You'll need to download the HuggingFace version (~14GB additional download).

### Option 1: Inference with mistral-inference (Recommended)

In [20]:
# Load model with mistral-inference
from mistral_inference.transformer import Transformer
from mistral_inference.generate import generate
from pathlib import Path
import torch

# Paths
mistral_model_path = model_extract_dir  # Original Mistral format model
lora_adapter_path = "/home/scumpia-mrl/Desktop/Sujit/Projects/mistral-7B-instruct-finetune/output/run_001/checkpoints/checkpoint_000500"

print(f"Loading Mistral model from: {mistral_model_path}")
print(f"Loading LoRA adapter from: {lora_adapter_path}")

# Load base model first
model = Transformer.from_folder(
    str(mistral_model_path),
    device="cuda" if torch.cuda.is_available() else "cpu",
    dtype=torch.bfloat16
)

# Then load the LoRA adapter
lora_path = Path(lora_adapter_path) / "consolidated" / "lora.safetensors"
model.load_lora(str(lora_path))

print("âœ“ Model loaded successfully with mistral-inference!")
print("âœ“ LoRA adapter loaded!")
print(f"Model device: {next(model.parameters()).device}")

Loading Mistral model from: /home/scumpia-mrl/Desktop/Sujit/Projects/mistral-7B-instruct-finetune/models/mistral-7B-Instruct-v0.3
Loading LoRA adapter from: /home/scumpia-mrl/Desktop/Sujit/Projects/mistral-7B-instruct-finetune/output/run_001/checkpoints/checkpoint_000500
âœ“ Model loaded successfully with mistral-inference!
âœ“ LoRA adapter loaded!
Model device: cuda:0


In [22]:
# Test inference with mistral-inference
from mistral_common.protocol.instruct.messages import UserMessage, AssistantMessage
from mistral_common.protocol.instruct.request import ChatCompletionRequest
from mistral_common.tokens.tokenizers.mistral import MistralTokenizer

# Load tokenizer
tokenizer_path = mistral_model_path / "tokenizer.model.v3"
tokenizer = MistralTokenizer.from_file(str(tokenizer_path))

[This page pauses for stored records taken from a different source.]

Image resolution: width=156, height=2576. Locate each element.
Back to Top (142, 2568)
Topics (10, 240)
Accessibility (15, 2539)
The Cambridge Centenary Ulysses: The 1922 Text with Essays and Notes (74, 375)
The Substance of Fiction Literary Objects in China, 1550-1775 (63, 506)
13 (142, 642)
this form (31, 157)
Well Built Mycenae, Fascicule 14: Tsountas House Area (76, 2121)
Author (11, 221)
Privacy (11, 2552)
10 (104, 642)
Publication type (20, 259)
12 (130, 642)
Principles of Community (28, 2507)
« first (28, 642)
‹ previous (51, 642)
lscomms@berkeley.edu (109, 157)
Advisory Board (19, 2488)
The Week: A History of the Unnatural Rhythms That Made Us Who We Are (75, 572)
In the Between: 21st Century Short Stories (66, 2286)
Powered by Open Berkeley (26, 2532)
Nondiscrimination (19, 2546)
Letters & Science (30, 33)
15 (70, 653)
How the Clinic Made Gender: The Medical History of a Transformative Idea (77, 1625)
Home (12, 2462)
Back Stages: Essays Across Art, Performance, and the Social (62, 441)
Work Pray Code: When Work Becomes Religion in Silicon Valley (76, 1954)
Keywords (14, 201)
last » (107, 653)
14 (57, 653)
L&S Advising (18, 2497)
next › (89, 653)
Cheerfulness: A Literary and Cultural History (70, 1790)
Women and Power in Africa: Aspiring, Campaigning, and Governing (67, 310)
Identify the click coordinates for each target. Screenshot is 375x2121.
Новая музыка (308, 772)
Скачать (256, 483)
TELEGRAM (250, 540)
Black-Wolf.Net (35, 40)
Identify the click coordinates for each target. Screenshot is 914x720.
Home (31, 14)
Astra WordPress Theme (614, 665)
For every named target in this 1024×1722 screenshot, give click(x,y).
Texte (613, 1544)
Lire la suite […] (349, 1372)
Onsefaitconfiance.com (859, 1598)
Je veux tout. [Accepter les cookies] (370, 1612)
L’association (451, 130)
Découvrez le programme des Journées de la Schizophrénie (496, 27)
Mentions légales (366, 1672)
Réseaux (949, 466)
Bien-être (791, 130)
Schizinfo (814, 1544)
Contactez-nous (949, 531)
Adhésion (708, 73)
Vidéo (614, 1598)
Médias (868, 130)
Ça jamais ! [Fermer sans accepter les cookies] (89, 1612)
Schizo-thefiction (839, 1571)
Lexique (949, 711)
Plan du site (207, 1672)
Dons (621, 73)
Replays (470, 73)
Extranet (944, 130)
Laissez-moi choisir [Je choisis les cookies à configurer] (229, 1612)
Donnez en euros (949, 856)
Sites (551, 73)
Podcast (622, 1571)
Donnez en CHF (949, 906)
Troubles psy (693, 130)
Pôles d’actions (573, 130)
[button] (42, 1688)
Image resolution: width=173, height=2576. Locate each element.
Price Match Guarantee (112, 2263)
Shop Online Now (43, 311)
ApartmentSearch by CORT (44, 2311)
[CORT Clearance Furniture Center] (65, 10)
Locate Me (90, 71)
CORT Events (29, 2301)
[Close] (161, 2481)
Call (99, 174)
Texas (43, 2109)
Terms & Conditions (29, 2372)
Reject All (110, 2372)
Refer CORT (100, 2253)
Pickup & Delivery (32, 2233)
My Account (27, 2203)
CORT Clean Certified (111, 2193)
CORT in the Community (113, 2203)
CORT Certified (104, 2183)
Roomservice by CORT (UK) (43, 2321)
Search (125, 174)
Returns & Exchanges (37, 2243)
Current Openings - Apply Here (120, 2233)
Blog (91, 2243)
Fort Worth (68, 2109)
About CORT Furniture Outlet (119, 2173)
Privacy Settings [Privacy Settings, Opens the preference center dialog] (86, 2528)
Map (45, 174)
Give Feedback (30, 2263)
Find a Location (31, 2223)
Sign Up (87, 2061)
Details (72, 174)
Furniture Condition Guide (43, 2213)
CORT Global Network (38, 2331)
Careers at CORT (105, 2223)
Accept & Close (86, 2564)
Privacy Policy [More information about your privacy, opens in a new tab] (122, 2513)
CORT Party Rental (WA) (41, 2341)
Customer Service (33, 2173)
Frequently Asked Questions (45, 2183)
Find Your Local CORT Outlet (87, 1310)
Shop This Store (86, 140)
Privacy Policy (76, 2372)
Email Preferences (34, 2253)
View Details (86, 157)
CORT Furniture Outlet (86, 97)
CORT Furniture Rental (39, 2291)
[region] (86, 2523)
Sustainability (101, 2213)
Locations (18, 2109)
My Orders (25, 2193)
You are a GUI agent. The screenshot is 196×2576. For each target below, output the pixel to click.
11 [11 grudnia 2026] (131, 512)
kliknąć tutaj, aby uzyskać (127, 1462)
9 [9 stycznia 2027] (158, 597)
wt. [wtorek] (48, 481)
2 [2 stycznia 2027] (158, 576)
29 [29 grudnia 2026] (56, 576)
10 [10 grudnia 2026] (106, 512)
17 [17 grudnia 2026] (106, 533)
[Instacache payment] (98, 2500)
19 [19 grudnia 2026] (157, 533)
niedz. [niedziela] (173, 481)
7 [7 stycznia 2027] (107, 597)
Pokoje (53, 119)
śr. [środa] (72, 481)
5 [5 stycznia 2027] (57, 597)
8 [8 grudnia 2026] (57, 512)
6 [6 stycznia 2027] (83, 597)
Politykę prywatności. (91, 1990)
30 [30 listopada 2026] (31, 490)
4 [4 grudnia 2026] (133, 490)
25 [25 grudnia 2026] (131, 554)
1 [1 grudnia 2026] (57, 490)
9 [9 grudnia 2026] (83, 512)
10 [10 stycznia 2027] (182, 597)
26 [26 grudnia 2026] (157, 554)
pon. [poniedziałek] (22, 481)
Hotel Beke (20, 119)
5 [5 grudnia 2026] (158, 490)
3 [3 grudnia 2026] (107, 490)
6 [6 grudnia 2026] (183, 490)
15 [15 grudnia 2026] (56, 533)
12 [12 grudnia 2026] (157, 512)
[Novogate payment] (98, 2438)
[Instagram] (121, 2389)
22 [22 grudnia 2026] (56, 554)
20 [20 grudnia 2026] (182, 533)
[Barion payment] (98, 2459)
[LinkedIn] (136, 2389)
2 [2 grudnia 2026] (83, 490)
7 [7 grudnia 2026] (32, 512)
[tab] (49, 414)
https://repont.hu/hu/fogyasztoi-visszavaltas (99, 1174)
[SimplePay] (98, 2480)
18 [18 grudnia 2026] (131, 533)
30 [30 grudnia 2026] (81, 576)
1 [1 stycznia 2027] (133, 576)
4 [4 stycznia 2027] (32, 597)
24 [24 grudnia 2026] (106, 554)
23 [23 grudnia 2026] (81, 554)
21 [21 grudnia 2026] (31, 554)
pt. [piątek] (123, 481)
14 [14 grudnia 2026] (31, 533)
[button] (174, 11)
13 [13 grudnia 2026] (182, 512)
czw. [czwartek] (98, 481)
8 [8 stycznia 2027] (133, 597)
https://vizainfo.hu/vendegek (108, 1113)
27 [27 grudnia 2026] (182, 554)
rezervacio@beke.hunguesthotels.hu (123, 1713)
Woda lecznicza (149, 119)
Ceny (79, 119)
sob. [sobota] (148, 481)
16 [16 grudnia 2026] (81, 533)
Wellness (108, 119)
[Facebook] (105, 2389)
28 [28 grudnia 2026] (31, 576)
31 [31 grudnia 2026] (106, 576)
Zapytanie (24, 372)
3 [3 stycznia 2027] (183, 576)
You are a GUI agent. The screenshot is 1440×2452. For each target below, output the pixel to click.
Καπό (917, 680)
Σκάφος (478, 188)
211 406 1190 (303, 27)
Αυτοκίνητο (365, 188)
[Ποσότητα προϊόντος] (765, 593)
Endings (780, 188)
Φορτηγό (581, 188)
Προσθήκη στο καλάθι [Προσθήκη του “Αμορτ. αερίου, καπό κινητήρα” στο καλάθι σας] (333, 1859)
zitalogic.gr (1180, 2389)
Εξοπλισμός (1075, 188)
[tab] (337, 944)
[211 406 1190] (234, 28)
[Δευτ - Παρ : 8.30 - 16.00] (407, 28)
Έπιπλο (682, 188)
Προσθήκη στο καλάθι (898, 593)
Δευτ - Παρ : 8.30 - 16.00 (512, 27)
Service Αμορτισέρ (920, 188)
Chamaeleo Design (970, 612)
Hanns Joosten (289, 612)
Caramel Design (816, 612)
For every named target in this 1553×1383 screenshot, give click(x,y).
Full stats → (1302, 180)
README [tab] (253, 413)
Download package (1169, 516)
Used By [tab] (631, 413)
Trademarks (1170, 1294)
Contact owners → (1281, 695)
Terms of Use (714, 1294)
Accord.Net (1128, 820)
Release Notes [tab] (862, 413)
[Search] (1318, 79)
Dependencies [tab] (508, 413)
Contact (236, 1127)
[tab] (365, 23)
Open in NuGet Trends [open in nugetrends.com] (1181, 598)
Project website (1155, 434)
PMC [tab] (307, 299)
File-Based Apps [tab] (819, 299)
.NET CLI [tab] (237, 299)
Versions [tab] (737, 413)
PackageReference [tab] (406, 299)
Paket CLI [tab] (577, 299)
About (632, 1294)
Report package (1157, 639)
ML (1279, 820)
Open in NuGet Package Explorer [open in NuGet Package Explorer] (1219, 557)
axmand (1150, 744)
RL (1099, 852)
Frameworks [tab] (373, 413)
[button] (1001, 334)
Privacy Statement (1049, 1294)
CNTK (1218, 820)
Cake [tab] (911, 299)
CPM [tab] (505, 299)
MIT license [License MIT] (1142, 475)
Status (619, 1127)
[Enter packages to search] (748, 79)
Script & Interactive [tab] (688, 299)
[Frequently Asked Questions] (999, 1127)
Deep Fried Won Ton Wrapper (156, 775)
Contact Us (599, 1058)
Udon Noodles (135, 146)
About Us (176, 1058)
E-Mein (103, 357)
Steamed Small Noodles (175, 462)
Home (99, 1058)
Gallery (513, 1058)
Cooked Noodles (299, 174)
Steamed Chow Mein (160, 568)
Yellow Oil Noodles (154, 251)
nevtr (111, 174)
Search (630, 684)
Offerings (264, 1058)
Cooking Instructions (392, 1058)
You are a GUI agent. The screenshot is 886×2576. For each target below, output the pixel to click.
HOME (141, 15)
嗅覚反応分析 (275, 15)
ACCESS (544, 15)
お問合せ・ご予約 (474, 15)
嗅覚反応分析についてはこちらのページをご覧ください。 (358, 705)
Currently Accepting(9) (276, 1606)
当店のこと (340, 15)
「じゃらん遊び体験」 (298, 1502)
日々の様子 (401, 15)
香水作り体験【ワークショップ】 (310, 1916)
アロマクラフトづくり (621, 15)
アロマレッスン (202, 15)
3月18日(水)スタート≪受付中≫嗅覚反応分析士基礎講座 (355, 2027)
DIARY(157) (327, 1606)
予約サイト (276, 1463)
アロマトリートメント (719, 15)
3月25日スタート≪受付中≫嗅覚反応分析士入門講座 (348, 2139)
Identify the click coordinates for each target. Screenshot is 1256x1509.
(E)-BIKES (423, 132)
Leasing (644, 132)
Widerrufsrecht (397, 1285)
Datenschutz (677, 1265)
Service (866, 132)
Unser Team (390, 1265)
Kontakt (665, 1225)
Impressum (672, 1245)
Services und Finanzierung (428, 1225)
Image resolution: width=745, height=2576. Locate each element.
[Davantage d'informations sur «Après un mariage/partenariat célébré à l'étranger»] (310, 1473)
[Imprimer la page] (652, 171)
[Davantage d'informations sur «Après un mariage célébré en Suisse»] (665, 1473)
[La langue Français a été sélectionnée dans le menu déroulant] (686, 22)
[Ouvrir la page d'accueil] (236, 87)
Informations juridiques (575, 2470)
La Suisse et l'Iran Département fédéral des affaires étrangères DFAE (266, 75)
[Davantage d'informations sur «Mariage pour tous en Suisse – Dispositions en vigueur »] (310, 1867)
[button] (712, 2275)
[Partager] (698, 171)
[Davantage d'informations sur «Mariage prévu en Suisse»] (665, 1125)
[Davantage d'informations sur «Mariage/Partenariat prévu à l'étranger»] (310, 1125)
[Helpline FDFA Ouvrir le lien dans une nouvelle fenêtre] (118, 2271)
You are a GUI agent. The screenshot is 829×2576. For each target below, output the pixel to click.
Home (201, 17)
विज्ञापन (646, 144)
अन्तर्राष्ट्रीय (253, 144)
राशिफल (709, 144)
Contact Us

def generate_answer_mistral(question, max_tokens=512):
    """Generate answer using mistral-inference."""
    
    # Create chat completion request
    messages = [UserMessage(content=question)]
    request = ChatCompletionRequest(messages=messages)
    
    # Tokenize
    tokens = tokenizer.encode_chat_completion(request).tokens
    
    # Generate
    generated_tokens, _ = generate(
        [tokens],
        model,
        max_tokens=max_tokens,
        temperature=0.7,
        eos_id=tokenizer.instruct_tokenizer.tokenizer.eos_id
    )
    
    # Decode
    result = tokenizer.instruct_tokenizer.tokenizer.decode(generated_tokens[0])
    
    return result

# Test with sample questions
test_questions = [
    "What is the maximum defrost duration for an Ascend Freezer?",
    "Can I use an extension cord for my Arctic Air Chef Base Refrigerator?",
    "What is the compressor part number for an EST-48-N-V model under the Turbo Air E-LINE series?"
]

print("Testing fine-tuned model with mistral-inference:\n")
print("="*80)

for i, question in enumerate(test_questions, 1):
    print(f"\nQuestion {i}: {question}")
    answer = generate_answer_mistral(question)
    print(f"\nAnswer: {answer}")
    print("\n" + "="*80)

Testing fine-tuned model with mistral-inference:


Question 1: What is the maximum defrost duration for an Ascend Freezer?

Answer: The maximum defrost duration for an Ascend Freezer is 30 minutes.


Question 2: Can I use an extension cord for my Arctic Air Chef Base Refrigerator?

Answer: No, the Use of extension cords is strictly prohibited and will also void warranty.


Question 3: What is the compressor part number for an EST-48-N-V model under the Turbo Air E-LINE series?

Answer: The compressor part number for an EST-48-N-V model is P0189E1400.